The Telegraph reports on a new book being published this week that argues that cosmic rays have a much greater impact on global warming that has previously been thought. And the author of that book is gaining followers in the scientific community.

Man-made climate change may be happening at a far slower rate than has been claimed, according to controversial new research.

Scientists say that cosmic rays from outer space play a far greater role in changing the Earth's climate than global warming experts previously thought.

In a book, to be published this week, they claim that fluctuations in the number of cosmic rays hitting the atmosphere directly alter the amount of cloud covering the planet.

High levels of cloud cover blankets the Earth and reflects radiated heat from the Sun back out into space, causing the planet to cool.

Henrik Svensmark, a weather scientist at the Danish National Space Centre who led the team behind the research, believes that the planet is experiencing a natural period of low cloud cover due to fewer cosmic rays entering the atmosphere.

This, he says, is responsible for much of the global warming we are experiencing.

He claims carbon dioxide emissions due to human activity are having a smaller impact on climate change than scientists think. If he is correct, it could mean that mankind has more time to reduce our effect on the climate.

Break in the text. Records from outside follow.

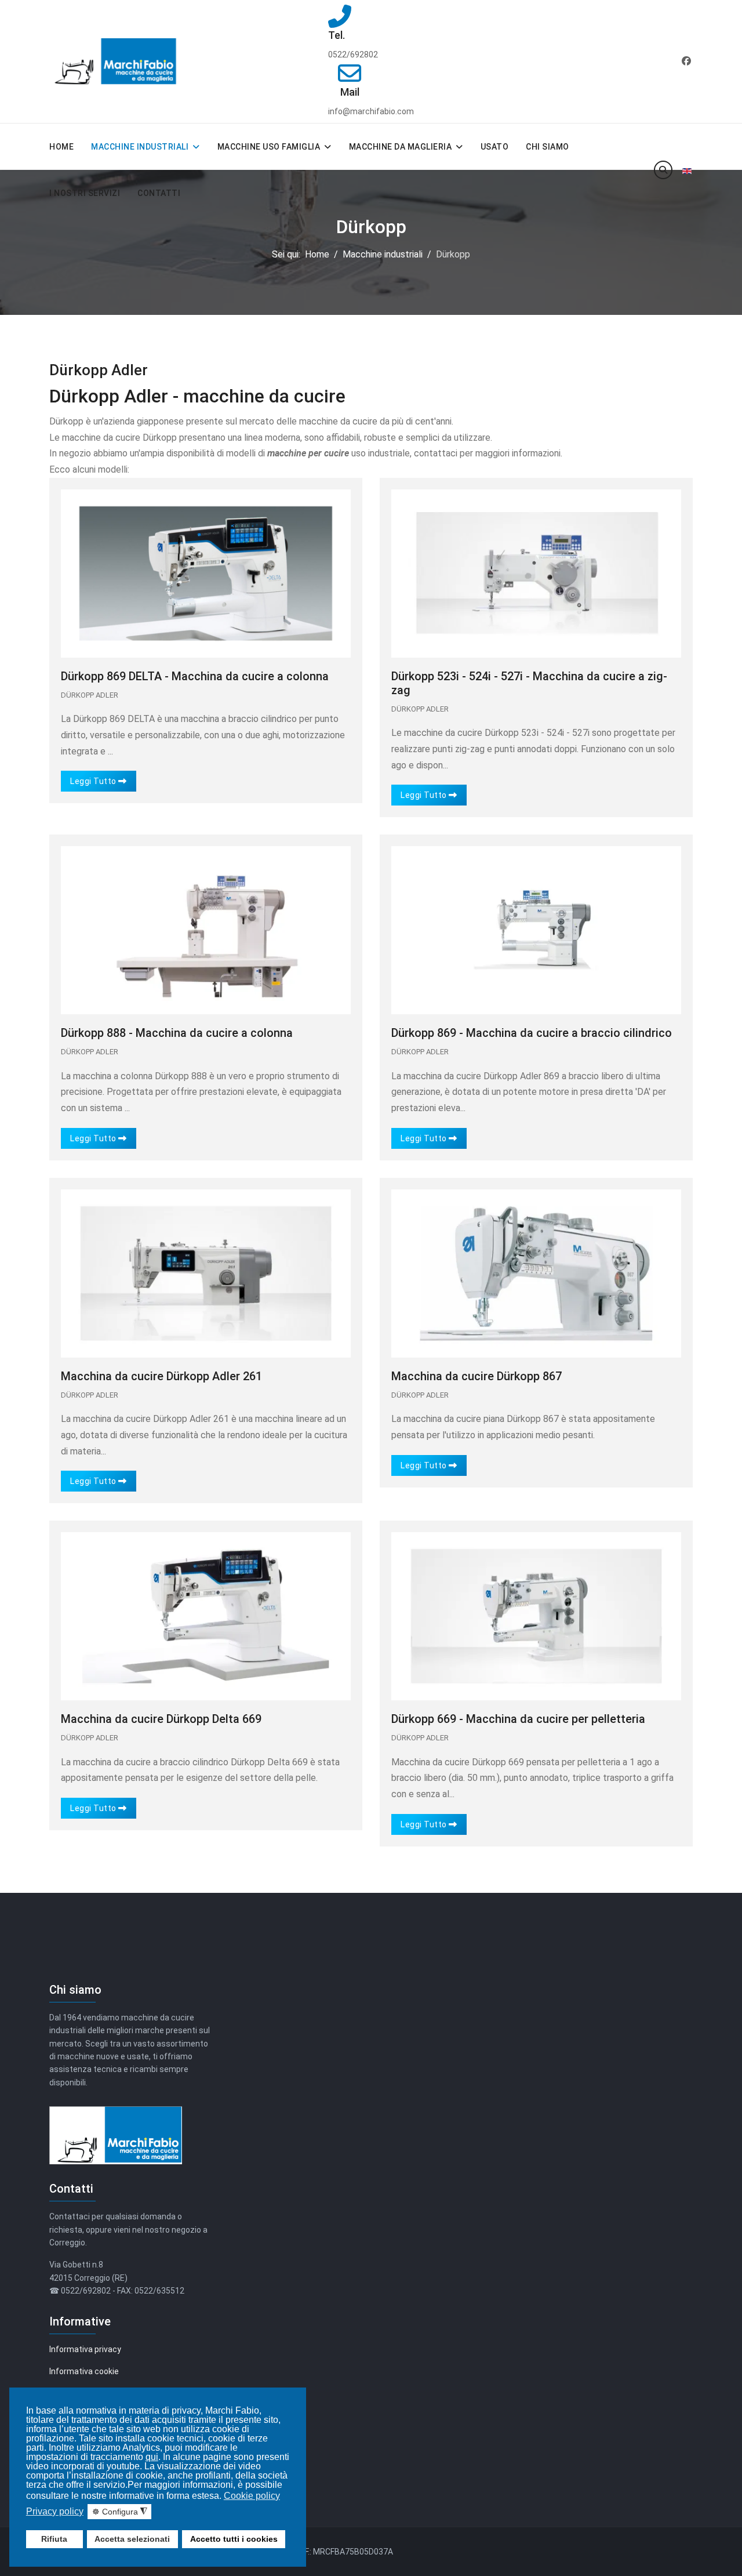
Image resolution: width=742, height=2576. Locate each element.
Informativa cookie (84, 2371)
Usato (495, 146)
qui (152, 2457)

Here is what is interesting about this  to me. They are about to conduct large scale testing of the theory using a particle accelerator. To my knowledge nobody has ever shown experimental results that prove that 300 or so parts per billion of CO2 actually creates a major difference in greenhouse effects. This is why it is completely and utterly wrong to try to stifle debate by demonizing people who don't toe the line of the "consensus".

Because what if the consensus is wrong? What if you are demanding enormous changes with enormous negative economic consequences - and you are completely or mostly - wrong?